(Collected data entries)
Segment Open
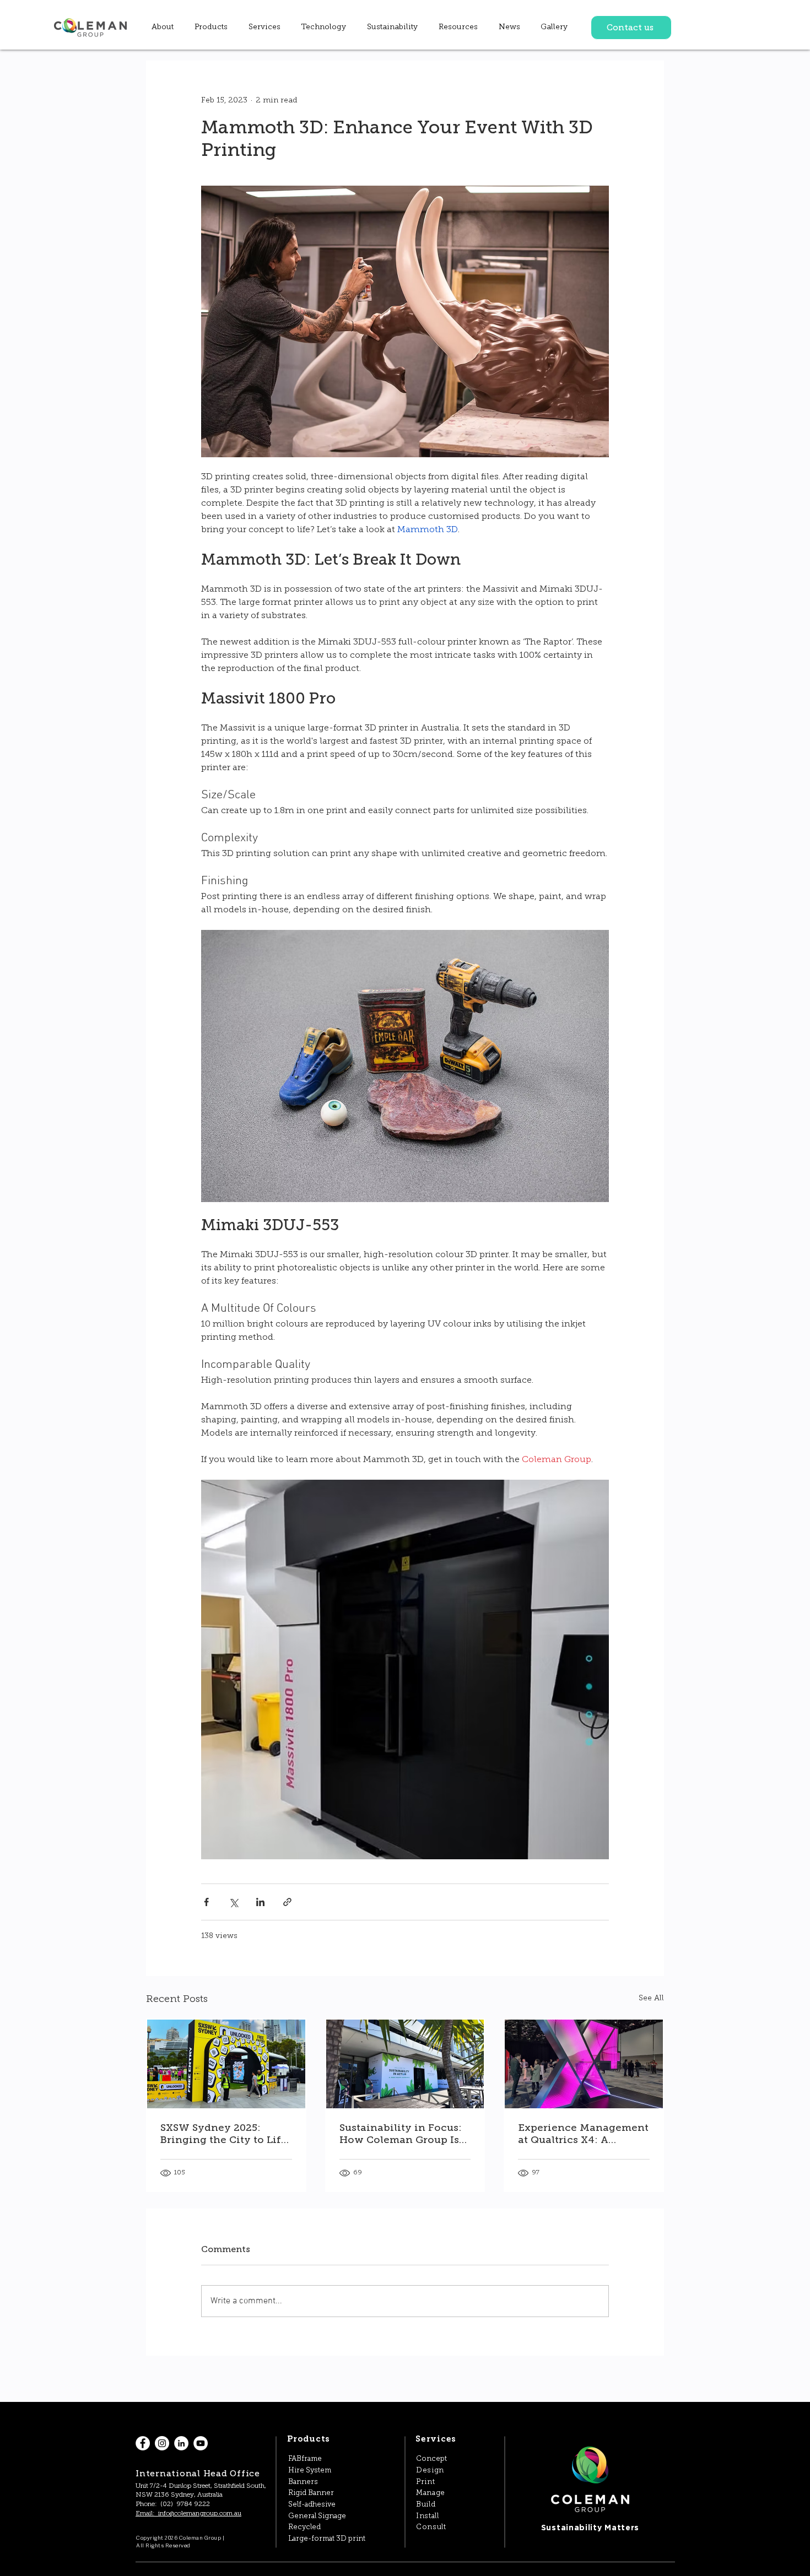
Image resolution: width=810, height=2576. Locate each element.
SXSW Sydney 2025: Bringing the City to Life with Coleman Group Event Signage (223, 2134)
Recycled (304, 2527)
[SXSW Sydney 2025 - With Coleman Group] (226, 2064)
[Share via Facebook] (206, 1902)
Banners (303, 2482)
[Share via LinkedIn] (260, 1902)
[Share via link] (287, 1902)
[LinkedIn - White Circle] (181, 2443)
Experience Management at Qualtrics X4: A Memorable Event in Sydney (583, 2134)
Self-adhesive (312, 2504)
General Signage (317, 2516)
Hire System (309, 2470)
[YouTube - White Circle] (200, 2443)
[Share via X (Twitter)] (233, 1902)
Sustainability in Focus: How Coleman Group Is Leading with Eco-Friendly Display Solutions (400, 2134)
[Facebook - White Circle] (143, 2443)
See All (651, 1998)
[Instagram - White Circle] (162, 2443)
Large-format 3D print (326, 2538)
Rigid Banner (311, 2493)
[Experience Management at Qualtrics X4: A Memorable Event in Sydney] (584, 2064)
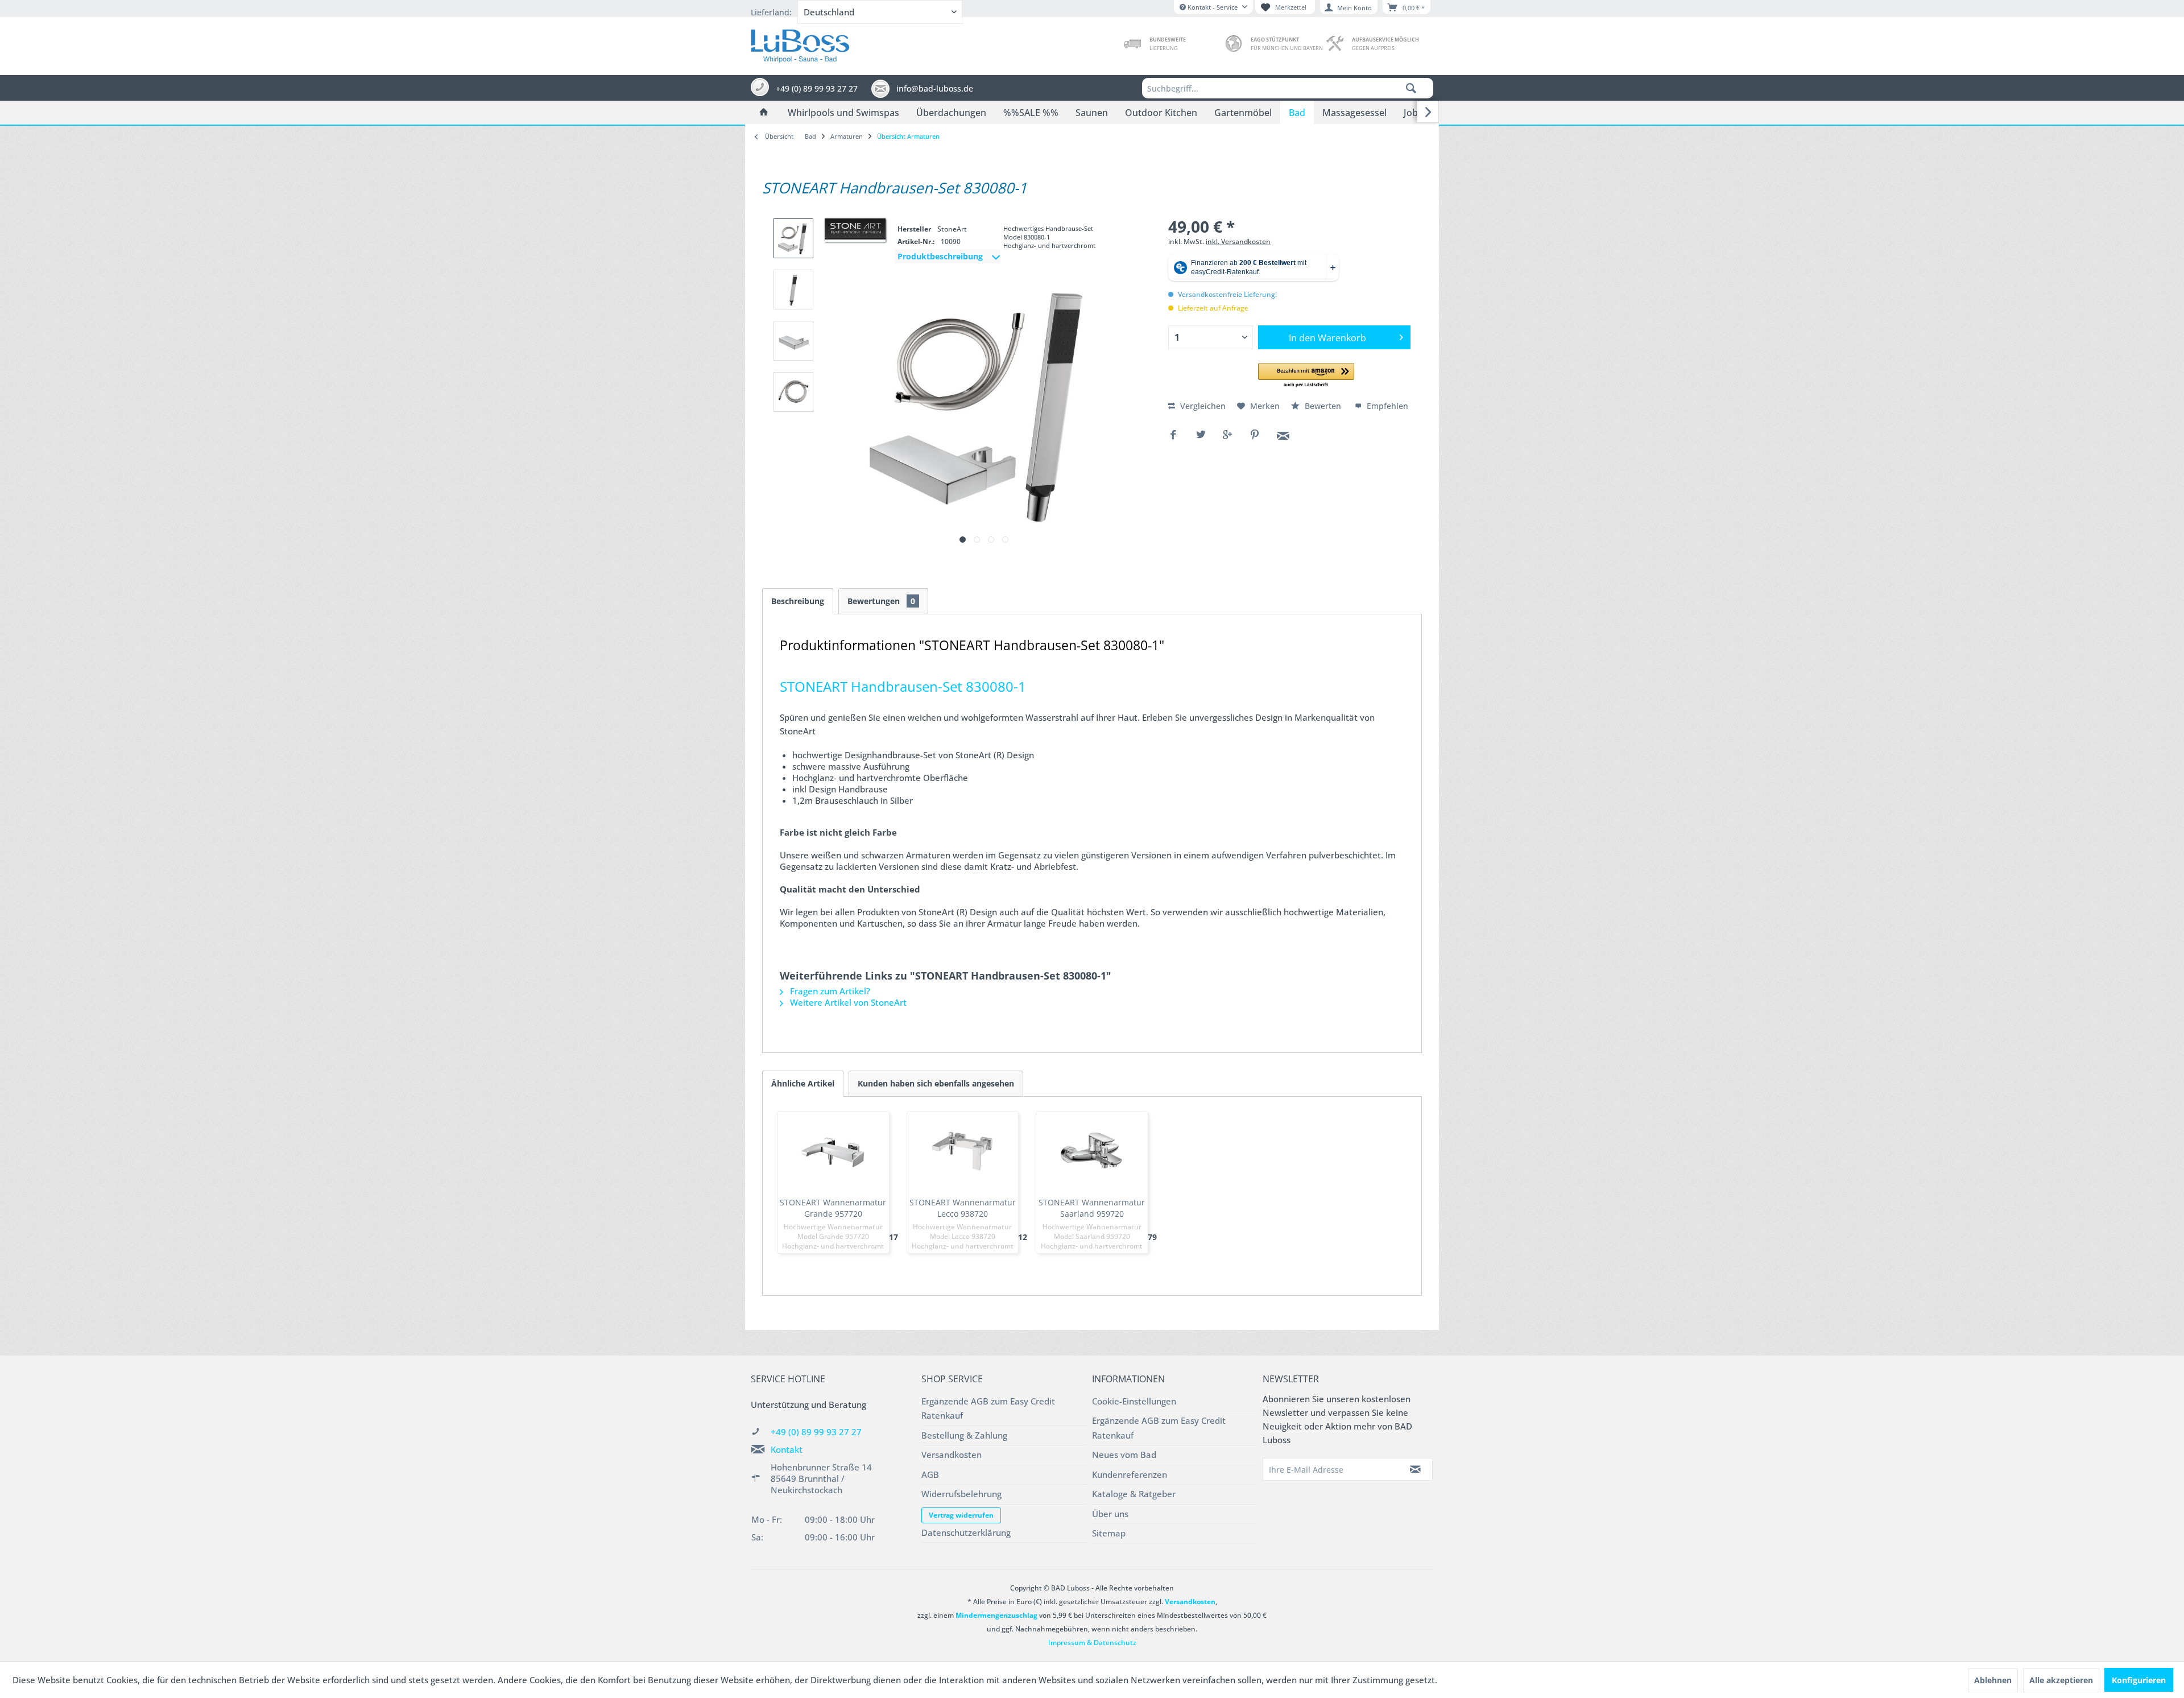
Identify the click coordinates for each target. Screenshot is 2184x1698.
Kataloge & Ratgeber (1134, 1493)
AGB (930, 1474)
Segment Closed
Exercise:
Reading the records above, count the lines that include "SXSW" and say only how many.

Solution:
2